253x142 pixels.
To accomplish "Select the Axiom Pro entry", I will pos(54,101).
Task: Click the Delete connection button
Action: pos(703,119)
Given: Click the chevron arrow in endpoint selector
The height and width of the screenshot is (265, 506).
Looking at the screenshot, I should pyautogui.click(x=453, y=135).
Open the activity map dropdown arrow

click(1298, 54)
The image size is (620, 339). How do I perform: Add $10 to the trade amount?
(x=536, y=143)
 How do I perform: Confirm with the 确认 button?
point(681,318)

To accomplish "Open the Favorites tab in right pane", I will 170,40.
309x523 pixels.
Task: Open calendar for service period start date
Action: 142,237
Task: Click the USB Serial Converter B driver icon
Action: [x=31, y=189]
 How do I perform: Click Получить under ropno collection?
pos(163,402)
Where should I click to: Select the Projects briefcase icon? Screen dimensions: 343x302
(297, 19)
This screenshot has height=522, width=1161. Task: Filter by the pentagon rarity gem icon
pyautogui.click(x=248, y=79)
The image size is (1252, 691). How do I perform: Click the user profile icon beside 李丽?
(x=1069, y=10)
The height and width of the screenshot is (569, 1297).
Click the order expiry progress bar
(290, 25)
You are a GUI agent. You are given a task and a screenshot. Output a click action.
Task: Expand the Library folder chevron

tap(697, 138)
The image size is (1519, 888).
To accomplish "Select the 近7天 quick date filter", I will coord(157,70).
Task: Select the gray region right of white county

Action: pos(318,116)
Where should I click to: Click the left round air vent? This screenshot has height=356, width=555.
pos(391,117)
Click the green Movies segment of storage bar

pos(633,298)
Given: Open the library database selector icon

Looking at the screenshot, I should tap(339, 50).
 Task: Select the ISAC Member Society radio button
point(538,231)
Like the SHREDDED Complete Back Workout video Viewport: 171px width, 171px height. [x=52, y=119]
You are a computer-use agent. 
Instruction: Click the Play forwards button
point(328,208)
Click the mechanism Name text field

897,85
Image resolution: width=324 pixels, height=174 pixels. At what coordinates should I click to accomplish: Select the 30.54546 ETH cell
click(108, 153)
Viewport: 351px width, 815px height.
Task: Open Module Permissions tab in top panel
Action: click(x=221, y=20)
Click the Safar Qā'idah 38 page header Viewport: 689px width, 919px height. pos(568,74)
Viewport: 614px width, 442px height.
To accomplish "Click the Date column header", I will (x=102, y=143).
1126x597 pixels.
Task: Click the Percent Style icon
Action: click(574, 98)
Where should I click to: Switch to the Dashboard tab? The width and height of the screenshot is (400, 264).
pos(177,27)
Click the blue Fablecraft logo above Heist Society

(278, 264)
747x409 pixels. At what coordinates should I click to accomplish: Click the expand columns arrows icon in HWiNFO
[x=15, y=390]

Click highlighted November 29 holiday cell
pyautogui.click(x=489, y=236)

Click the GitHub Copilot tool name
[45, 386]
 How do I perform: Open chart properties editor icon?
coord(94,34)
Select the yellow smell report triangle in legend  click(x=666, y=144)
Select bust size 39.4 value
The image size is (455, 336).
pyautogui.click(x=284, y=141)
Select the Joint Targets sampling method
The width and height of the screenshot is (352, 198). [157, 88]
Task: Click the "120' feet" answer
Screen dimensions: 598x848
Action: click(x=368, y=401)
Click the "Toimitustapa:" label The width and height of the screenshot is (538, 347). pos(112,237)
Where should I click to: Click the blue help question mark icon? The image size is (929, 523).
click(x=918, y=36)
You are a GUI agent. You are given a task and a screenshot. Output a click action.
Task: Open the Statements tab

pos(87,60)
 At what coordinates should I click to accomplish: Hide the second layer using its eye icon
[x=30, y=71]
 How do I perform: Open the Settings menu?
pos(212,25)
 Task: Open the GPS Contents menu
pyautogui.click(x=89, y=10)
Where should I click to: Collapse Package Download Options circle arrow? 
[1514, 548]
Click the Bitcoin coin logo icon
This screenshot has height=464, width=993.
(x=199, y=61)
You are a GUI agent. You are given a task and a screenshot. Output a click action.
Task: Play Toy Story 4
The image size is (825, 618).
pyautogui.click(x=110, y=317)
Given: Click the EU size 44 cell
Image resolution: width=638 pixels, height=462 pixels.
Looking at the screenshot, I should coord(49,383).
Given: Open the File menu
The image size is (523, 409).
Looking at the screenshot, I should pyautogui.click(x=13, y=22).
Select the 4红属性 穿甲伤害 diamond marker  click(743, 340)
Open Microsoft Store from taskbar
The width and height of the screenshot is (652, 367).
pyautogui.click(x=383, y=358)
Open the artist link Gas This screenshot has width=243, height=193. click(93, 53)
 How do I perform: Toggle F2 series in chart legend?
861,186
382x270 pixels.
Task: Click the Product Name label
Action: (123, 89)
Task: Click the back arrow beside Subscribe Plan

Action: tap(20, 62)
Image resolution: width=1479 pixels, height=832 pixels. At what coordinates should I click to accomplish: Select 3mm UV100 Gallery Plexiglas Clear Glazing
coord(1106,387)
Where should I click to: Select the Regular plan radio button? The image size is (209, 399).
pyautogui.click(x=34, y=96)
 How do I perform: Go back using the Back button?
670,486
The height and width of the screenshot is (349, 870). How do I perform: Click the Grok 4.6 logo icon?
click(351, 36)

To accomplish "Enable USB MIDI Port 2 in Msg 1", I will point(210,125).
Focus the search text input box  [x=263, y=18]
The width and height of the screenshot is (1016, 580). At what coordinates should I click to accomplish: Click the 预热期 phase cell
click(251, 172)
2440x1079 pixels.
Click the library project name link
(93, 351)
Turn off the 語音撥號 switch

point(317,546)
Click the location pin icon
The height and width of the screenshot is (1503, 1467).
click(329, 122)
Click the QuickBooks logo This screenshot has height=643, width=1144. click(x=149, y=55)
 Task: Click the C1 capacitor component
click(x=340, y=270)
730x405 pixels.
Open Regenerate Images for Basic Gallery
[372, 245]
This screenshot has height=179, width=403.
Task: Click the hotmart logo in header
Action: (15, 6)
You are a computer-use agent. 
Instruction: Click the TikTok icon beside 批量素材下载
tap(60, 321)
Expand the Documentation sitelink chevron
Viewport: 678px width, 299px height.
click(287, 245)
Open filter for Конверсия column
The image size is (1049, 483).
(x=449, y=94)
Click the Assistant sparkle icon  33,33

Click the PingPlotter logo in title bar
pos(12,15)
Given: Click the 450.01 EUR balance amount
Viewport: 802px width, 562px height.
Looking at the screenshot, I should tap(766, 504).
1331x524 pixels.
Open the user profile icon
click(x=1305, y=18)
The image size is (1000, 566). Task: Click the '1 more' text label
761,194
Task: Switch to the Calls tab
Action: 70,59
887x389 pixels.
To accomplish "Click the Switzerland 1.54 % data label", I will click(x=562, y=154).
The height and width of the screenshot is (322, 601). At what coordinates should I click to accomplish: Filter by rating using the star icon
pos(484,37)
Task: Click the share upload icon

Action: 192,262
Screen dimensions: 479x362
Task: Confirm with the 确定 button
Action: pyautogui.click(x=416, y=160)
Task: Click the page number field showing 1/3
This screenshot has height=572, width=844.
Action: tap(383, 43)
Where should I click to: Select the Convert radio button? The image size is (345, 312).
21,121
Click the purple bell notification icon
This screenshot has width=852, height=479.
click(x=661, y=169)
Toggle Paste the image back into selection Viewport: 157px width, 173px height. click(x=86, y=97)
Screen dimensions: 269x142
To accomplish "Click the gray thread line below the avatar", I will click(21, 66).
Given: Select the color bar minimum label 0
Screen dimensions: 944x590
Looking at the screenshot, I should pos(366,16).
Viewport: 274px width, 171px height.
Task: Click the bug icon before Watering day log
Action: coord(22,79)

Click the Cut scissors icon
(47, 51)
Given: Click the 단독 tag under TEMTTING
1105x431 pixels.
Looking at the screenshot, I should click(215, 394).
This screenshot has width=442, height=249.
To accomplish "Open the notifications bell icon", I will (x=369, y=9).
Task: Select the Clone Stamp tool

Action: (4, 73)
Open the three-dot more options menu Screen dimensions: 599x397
----
* **TASK DIRECTIONS**:
Everything from the line containing "Screen dimensions: 944x590" through the final line of the records is what you should print, exactly and with nothing added.

* **EXERCISE ANSWER**:
Screen dimensions: 944x590
Looking at the screenshot, I should pos(366,16).
Viewport: 274px width, 171px height.
Task: Click the bug icon before Watering day log
Action: coord(22,79)

Click the Cut scissors icon
(47, 51)
Given: Click the 단독 tag under TEMTTING
1105x431 pixels.
Looking at the screenshot, I should click(215, 394).
This screenshot has width=442, height=249.
To accomplish "Open the notifications bell icon", I will (x=369, y=9).
Task: Select the Clone Stamp tool

Action: (4, 73)
Open the three-dot more options menu Screen dimensions: 599x397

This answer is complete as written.